Problem to work on: Below is some data. Retype exactly the lines starting at the one with "For every named" and ending at the one with "Château bonnaud henri (96, 1526)".

Provided information:
= Beginning of Section =
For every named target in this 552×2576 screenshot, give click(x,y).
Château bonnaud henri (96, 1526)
= End of Section =
= Beginning of Section =
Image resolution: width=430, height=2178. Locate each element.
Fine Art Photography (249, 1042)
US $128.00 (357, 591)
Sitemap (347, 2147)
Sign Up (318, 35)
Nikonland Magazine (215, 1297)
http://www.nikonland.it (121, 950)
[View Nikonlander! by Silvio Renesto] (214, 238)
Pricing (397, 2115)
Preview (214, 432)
= End of Section =
Solution below:
For every named target in this 552×2576 screenshot, give click(x,y).
Château bonnaud henri (96, 1526)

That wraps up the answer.